Start of Block

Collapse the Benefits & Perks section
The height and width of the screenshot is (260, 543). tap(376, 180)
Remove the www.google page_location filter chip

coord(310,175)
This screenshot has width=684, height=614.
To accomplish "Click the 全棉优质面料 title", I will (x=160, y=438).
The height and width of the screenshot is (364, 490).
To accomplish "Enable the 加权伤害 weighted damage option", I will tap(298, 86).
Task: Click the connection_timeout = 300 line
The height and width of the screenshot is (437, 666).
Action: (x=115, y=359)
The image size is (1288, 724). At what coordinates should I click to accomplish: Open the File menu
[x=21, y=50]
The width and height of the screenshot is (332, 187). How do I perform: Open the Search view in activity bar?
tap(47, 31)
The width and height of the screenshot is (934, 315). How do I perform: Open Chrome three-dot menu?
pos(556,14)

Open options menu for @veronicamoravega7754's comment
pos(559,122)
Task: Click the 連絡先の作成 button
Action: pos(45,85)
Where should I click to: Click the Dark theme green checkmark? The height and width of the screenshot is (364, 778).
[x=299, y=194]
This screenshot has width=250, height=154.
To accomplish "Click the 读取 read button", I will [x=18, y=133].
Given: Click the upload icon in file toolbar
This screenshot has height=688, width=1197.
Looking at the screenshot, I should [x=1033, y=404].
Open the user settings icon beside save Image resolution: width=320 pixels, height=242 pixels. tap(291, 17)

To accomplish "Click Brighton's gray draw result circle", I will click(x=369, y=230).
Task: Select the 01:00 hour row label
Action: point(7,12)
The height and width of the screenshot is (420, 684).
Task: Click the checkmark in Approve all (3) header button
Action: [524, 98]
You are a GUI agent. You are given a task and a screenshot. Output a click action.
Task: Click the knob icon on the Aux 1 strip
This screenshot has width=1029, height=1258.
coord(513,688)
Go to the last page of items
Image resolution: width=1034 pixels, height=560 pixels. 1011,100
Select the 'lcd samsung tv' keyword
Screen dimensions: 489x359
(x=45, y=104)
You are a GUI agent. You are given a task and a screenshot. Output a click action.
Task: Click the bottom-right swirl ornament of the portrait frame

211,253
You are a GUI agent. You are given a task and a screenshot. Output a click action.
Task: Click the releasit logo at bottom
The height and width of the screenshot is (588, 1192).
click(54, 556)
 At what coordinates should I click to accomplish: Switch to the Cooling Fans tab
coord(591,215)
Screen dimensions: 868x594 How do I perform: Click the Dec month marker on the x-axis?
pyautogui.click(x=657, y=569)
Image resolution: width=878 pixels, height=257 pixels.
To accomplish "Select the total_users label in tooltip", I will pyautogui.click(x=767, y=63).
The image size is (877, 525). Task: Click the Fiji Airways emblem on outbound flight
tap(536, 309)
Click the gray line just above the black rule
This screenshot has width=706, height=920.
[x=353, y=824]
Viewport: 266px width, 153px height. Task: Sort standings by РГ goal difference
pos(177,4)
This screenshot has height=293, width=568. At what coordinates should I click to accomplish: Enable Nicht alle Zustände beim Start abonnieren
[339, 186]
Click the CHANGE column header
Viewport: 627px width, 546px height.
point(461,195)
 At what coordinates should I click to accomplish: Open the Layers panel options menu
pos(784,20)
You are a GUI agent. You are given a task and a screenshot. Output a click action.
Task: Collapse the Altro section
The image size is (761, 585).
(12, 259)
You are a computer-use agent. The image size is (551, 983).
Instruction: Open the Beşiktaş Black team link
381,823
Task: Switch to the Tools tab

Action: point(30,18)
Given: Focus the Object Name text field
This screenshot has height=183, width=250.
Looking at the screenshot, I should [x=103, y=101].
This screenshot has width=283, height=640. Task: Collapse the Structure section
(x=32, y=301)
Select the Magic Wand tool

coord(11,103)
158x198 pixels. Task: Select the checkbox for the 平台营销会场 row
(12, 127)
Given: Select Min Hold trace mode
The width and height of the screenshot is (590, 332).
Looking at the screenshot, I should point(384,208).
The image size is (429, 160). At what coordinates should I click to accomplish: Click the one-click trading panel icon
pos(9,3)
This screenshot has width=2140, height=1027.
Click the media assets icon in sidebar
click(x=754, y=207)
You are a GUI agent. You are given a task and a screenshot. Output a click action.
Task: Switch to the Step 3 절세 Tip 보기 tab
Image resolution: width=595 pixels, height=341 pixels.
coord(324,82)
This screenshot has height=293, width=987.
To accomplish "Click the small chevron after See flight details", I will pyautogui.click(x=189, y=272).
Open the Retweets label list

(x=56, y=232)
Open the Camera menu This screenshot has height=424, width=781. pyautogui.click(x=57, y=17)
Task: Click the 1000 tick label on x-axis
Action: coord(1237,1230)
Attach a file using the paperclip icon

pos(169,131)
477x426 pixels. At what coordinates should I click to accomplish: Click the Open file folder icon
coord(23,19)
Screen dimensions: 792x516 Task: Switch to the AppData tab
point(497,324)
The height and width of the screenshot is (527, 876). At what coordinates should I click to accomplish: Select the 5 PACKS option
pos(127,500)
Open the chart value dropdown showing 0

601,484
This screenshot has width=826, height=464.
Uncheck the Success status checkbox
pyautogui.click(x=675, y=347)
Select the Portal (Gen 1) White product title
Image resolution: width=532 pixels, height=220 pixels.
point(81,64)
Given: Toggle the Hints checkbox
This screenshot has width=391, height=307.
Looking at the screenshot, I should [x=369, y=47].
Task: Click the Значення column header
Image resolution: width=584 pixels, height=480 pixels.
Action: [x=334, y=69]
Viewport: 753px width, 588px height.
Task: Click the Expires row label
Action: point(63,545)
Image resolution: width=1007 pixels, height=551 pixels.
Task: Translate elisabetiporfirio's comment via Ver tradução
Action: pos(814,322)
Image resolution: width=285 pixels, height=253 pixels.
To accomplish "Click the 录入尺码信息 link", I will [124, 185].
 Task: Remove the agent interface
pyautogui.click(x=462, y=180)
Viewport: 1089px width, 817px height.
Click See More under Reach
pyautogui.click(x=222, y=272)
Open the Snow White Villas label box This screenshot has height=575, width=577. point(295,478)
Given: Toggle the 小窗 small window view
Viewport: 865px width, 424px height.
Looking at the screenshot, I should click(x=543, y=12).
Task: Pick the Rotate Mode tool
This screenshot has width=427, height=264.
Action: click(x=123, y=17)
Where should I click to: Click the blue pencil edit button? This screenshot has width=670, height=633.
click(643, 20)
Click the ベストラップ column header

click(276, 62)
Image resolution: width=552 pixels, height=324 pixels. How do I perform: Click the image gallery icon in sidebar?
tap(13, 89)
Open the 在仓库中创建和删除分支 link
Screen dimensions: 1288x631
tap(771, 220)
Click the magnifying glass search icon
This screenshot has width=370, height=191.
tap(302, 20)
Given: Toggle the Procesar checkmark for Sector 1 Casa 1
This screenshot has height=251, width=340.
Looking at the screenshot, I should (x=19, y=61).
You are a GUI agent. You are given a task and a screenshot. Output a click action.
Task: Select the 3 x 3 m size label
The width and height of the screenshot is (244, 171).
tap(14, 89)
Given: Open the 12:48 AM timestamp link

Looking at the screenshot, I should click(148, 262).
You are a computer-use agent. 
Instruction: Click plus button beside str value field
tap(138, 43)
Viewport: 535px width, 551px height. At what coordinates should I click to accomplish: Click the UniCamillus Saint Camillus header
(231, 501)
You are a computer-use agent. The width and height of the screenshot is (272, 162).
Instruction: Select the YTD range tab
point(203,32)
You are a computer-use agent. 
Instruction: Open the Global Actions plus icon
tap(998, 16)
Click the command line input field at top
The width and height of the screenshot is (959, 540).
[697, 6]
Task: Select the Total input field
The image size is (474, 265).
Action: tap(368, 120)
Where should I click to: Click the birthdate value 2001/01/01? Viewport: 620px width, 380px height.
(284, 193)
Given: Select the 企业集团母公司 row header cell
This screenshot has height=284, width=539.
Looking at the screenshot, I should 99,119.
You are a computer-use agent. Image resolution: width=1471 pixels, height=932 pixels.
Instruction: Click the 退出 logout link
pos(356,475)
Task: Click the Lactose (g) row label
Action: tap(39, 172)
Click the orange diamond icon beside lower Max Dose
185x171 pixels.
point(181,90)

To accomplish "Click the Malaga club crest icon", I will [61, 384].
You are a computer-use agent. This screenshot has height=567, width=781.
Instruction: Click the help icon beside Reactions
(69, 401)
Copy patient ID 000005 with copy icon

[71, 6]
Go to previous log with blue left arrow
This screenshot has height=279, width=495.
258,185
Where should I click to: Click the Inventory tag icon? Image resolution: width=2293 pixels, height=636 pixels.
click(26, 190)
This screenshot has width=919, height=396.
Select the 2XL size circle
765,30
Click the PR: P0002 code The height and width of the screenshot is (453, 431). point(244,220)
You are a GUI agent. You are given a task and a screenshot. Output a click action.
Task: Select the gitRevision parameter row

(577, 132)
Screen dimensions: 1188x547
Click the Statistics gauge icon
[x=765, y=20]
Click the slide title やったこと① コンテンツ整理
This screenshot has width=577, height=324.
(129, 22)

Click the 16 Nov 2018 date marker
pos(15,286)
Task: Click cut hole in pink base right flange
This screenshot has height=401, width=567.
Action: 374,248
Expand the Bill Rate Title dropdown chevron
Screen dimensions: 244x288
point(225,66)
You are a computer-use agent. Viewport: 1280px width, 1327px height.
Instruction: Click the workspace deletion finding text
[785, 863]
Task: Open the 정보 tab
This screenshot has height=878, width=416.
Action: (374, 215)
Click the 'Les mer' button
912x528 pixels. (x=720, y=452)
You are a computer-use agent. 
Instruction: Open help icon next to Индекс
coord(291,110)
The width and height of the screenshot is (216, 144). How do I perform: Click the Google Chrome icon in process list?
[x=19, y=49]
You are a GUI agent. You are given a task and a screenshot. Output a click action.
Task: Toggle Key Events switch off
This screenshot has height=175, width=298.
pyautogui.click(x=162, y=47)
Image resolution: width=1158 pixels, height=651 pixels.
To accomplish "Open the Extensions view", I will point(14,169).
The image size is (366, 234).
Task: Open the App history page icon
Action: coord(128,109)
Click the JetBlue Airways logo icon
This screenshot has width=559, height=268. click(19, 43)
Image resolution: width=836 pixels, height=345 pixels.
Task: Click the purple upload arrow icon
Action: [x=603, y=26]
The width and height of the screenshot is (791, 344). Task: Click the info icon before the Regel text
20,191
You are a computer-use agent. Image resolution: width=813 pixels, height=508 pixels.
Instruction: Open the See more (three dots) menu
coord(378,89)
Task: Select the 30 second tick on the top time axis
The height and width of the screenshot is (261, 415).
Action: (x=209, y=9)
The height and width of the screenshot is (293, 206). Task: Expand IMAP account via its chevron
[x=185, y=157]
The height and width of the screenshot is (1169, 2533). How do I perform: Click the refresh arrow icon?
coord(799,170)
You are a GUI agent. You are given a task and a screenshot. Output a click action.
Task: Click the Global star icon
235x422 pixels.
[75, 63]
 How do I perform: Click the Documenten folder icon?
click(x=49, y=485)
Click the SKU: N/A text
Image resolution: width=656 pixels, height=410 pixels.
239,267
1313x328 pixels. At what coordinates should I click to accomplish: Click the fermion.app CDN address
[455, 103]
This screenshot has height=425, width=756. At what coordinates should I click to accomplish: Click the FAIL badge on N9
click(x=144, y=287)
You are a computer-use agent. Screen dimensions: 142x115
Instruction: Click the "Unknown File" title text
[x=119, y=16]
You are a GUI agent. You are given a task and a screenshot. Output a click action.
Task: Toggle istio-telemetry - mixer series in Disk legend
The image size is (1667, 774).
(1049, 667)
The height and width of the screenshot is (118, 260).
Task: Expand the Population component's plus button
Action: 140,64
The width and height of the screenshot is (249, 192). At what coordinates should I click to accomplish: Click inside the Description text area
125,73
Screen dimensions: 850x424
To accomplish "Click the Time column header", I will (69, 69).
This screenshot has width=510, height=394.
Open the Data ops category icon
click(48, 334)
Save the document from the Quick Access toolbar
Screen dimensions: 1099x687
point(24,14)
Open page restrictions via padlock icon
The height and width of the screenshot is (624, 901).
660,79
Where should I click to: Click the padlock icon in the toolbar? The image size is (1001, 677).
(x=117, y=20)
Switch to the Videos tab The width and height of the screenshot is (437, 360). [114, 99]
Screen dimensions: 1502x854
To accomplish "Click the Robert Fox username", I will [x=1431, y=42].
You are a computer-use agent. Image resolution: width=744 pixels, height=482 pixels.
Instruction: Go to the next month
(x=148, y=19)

End of Block

Both the first line of the data above and the line with "The height and width of the screenshot is (364, 490)." must be included; please return exactly those lines and the ones between them.

Collapse the Benefits & Perks section
The height and width of the screenshot is (260, 543). tap(376, 180)
Remove the www.google page_location filter chip

coord(310,175)
This screenshot has width=684, height=614.
To accomplish "Click the 全棉优质面料 title", I will (x=160, y=438).
The height and width of the screenshot is (364, 490).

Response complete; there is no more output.